Share

KENCAN PERTAMA -7-

Entah sudah berapa menit aku berdiri di depan lemari pakaianku yang sudah rusak dan kayunya mulai rapuh oleh rayap, wajar saja karena umur lemari ini sudah sepuluh tahun, ia belum punya uang untuk mengganti lemari usang ini. Tapi bukan itu permasalahannya sekarang, masalahnya adalah isi lemari itu.

Ia sedang mencari mana baju yang kayak untuk ia pakai ke Club, meskipun itu tempat yang penuh maksiat, namun ia percaya bahwa pertemuan yang melibatkan Pak Gilbert di dalamnya pasti pertemuan yang mewah dan elegan, yang berisi ratusan orang dengan setelan jas mahal, gaun indah, dan perhiasaan yang berharga fantastis.

Membayangkan betapa mewahnya acara nanti malam dan membedakan pakaian semua orang di sana nantinya dengan pakaian di lemarinya membuat ia menghela nafas kasar dan kembali menutup lemari tersebut. Tak ada satu pun baju atau gaun yang layak pakai, dari pada mempermalukan diri sendiri di pesta mahal itu, lebih baik ia segera menelepon bosnya dan mengatakan tidak bisa ikut ke pesta itu.

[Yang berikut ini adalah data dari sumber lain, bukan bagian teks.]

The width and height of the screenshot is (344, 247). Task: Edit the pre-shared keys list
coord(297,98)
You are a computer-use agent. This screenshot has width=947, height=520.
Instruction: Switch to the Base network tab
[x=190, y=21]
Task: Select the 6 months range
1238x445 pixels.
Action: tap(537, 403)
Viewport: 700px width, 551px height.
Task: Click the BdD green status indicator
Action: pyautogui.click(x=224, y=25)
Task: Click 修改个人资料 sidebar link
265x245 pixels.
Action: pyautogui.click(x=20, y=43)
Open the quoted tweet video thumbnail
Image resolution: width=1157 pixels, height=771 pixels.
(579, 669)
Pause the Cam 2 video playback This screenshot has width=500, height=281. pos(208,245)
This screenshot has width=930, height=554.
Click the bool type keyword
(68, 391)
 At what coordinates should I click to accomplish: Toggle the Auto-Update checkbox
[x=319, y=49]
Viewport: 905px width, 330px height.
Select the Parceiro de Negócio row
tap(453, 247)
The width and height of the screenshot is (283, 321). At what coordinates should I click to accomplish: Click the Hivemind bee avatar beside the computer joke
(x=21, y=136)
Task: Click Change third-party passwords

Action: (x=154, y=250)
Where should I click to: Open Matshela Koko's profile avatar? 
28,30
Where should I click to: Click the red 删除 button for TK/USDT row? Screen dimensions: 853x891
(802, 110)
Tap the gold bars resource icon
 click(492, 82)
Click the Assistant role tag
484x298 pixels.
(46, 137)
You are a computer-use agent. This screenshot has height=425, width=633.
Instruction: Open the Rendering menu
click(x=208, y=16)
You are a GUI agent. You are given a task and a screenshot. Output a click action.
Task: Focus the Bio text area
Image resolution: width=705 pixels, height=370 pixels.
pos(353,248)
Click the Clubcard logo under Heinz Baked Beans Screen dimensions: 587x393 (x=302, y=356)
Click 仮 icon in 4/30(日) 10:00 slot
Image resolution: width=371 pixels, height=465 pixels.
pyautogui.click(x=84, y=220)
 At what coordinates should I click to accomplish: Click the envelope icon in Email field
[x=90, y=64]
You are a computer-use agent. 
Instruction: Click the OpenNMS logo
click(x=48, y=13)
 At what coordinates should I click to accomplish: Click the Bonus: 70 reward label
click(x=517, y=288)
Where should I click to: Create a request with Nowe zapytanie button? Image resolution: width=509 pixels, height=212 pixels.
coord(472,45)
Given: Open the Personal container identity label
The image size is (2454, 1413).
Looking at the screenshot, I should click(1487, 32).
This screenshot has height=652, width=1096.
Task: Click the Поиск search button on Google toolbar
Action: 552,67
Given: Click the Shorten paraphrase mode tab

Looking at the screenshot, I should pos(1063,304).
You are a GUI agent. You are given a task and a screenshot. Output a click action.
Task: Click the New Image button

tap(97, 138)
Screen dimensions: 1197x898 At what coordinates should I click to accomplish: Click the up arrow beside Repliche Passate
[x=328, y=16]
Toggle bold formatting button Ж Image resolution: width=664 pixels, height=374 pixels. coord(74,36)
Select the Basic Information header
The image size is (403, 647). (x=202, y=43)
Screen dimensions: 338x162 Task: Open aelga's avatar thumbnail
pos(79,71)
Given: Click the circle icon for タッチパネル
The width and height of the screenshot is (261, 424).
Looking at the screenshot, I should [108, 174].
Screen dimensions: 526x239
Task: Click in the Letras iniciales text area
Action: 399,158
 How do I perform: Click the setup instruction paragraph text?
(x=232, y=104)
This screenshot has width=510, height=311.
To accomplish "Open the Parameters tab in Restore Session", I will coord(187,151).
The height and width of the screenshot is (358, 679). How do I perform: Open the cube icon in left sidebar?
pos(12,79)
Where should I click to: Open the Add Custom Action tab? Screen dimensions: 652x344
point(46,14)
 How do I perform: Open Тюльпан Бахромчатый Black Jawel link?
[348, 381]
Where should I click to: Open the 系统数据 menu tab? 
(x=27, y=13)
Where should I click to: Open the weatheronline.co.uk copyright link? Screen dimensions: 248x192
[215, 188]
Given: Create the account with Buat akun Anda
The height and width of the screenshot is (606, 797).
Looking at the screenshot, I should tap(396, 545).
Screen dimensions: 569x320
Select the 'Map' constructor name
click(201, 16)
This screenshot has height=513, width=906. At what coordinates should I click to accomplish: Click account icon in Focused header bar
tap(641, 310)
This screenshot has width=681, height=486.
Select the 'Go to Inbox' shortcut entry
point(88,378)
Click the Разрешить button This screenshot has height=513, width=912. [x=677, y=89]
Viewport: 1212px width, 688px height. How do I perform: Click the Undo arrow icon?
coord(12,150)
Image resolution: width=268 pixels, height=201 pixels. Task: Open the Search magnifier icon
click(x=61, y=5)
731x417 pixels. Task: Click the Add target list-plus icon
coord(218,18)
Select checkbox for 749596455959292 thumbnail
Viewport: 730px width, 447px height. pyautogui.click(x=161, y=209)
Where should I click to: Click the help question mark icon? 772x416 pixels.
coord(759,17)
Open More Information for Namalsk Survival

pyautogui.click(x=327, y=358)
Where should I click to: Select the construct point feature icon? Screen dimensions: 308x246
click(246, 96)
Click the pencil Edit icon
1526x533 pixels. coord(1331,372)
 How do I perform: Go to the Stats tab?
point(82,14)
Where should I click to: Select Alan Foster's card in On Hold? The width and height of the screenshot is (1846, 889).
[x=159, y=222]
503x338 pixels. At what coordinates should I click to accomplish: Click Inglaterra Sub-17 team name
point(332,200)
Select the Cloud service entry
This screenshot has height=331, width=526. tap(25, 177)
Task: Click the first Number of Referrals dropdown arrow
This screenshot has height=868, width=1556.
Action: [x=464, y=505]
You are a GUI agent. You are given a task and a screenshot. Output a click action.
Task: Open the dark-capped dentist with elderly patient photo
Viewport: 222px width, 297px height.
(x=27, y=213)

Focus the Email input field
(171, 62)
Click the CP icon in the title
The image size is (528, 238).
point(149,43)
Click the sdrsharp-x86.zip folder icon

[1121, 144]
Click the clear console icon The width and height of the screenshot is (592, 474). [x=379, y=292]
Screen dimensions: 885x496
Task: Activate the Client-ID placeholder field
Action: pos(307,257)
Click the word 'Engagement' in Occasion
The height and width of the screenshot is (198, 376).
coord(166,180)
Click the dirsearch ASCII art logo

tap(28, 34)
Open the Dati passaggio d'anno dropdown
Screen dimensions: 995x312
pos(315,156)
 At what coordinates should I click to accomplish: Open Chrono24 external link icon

Ia pun mengambil ponsel manualnya yang masih dipencet, sudah sangat ketinggalan jaman. Setelah menemukan kontak bosnya, ia langsung klik telepon dan menunggu panggilan itu tersambung.

"Ada apa kamu telepon saya? Sudah siap-siap untuk nanti malam?"

"Pak, saya mau mengatakan bahwa saya tidak bisa ikut ke pesta itu."

"Saya tidak menerima penolakan dan satu lagi, ini perintah, bukan permintaan."

Belum sempat ia memberi tahu alasannya namun sambungan panggilan itu sudah dimatikan sepihak, ia sangat kesal dengan tingkah semena-mena dari bosnya, jika dalam Novel Romance tokohnya akan melempar telepon karena kesal atau marah. Namun Nam iya malah meletakkan ponsel kuno itu dengan lembut di atas meja agar tidak rusak, ia bukan pengusaha kaya raya yang punya uang ratusan miliar untuk membeli ponsel baru, bisa makan saya sudah untung. Percuma juga berusaha menelepon bosnya, hanya menghabiskan pulsanya saja karena ia yakin panggilannya tak akan diangkat lagi.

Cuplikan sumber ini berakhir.